**Given records:**

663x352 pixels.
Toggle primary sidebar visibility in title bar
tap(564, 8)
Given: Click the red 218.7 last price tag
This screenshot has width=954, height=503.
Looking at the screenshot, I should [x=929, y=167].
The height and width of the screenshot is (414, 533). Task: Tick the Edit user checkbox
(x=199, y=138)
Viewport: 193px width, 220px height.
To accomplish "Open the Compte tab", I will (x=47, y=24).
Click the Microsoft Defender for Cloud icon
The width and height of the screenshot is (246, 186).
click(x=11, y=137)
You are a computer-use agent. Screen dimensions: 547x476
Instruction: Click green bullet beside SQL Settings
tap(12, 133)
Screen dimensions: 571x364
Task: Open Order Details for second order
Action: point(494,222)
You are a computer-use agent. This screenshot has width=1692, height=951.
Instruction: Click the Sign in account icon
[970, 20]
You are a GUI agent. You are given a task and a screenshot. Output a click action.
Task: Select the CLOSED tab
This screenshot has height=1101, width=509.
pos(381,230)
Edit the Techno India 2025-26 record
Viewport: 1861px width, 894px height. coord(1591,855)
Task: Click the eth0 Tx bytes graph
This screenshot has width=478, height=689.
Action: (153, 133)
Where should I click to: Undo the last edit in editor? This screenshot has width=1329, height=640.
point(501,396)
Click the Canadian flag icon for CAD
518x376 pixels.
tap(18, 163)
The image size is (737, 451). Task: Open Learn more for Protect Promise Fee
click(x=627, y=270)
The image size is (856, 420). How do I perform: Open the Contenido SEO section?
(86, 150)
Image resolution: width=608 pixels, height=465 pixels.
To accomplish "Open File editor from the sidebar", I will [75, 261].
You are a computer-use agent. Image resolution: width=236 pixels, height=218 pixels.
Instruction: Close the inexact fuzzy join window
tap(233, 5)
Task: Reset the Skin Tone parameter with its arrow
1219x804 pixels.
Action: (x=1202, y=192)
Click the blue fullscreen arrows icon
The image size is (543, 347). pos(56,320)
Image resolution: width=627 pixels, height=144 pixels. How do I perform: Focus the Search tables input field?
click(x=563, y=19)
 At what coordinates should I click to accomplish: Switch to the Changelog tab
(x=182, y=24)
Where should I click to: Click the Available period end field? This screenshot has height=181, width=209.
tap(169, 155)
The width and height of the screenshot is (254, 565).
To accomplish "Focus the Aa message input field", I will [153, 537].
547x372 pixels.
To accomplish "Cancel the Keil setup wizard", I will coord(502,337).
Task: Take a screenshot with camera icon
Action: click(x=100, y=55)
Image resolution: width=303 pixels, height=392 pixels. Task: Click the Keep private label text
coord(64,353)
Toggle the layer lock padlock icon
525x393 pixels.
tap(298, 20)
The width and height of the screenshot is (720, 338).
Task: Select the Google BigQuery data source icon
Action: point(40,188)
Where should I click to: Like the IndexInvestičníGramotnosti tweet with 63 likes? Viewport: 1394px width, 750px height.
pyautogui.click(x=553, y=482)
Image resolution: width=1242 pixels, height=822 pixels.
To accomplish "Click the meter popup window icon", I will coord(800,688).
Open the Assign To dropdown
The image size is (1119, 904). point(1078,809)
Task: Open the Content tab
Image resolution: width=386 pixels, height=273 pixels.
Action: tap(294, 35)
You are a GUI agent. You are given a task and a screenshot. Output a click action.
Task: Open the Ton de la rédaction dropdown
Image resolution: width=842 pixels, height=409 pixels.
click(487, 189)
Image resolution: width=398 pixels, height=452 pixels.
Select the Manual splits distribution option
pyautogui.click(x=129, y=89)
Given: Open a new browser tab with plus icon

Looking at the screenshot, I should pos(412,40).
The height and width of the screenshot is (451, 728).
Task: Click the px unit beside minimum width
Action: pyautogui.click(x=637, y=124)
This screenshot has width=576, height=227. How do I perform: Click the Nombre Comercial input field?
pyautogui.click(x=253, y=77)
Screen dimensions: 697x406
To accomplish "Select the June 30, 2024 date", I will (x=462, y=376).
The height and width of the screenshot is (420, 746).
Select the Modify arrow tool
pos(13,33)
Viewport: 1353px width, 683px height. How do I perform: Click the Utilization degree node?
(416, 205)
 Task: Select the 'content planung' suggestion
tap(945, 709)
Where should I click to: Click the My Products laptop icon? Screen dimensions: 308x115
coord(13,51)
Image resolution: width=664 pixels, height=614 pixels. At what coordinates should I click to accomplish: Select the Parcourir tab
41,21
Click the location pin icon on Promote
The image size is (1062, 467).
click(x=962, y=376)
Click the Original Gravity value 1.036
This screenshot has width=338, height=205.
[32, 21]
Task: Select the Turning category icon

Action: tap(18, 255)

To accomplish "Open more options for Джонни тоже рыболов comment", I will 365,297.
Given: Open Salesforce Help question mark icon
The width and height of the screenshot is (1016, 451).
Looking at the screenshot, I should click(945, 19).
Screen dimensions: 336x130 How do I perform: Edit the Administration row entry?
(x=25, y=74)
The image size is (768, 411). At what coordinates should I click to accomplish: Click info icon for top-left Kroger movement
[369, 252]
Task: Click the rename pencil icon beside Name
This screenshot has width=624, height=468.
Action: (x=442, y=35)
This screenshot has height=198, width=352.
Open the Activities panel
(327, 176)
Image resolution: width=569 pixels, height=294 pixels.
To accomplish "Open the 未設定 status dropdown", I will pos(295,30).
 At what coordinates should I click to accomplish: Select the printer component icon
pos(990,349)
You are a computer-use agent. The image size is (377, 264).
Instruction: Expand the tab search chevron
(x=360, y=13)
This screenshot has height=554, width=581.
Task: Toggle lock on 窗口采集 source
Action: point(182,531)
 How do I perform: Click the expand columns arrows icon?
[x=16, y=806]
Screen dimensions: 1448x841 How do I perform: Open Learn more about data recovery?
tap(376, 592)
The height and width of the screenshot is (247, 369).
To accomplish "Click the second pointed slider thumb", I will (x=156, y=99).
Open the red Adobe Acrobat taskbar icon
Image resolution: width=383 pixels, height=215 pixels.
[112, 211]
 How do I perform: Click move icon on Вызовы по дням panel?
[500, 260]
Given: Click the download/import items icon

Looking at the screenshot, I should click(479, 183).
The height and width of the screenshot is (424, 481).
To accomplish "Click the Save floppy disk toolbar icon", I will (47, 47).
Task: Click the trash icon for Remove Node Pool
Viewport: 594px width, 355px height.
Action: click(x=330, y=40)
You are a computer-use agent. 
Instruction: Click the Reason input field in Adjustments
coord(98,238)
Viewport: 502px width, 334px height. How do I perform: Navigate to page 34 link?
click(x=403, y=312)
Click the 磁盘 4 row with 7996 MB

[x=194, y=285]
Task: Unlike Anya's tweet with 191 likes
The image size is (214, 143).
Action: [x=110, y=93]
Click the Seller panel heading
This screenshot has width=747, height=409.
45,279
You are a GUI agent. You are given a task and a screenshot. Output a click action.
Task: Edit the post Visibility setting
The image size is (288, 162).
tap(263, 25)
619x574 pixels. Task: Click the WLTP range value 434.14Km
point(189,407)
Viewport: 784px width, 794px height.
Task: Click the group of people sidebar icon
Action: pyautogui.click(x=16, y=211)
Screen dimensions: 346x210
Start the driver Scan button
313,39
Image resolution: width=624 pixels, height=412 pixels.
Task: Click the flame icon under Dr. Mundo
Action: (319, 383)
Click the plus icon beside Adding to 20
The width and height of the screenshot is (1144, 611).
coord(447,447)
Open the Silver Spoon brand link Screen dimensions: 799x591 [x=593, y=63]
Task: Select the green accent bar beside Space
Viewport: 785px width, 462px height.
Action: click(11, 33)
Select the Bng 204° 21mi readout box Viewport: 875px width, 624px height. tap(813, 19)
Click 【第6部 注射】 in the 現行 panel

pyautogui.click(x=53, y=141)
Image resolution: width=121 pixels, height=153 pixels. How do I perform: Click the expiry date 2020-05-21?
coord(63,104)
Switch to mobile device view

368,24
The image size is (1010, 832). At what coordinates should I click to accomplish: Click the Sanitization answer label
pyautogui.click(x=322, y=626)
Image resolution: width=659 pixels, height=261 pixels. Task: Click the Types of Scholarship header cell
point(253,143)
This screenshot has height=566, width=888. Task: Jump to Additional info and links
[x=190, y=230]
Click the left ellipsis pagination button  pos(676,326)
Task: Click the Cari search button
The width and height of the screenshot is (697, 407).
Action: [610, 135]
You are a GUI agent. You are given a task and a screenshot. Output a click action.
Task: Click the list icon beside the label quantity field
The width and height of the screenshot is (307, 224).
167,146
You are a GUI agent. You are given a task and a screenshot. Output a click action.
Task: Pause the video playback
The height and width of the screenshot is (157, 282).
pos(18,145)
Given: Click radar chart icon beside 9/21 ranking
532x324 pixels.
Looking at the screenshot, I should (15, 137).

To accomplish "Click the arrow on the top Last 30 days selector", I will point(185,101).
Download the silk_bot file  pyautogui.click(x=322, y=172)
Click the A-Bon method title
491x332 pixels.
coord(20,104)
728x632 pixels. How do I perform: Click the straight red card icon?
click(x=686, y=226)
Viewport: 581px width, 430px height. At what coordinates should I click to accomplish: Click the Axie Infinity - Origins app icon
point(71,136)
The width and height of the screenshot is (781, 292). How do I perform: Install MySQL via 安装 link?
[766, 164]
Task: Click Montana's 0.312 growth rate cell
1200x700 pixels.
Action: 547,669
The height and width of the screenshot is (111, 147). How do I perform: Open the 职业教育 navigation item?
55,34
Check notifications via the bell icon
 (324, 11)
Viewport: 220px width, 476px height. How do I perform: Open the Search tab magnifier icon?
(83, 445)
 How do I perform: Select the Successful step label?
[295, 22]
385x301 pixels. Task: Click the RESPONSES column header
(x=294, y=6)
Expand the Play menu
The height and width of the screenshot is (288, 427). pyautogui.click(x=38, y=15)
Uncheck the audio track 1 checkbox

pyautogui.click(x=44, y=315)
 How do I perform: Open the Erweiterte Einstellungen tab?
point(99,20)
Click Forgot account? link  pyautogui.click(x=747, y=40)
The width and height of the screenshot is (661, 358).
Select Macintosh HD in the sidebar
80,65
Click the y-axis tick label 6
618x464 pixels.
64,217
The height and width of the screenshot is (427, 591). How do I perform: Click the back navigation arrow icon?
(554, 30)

**Task prompt:**
In the listing above, locate the line containing "Click the blue fullscreen arrows icon" and the line containing "The width and height of the screenshot is (254, 565).", then transcribe both and every line between them verbatim.

**Response:**
Click the blue fullscreen arrows icon
The image size is (543, 347). pos(56,320)
Image resolution: width=627 pixels, height=144 pixels. How do I perform: Focus the Search tables input field?
click(x=563, y=19)
 At what coordinates should I click to accomplish: Switch to the Changelog tab
(x=182, y=24)
Where should I click to: Click the Available period end field? This screenshot has height=181, width=209.
tap(169, 155)
The width and height of the screenshot is (254, 565).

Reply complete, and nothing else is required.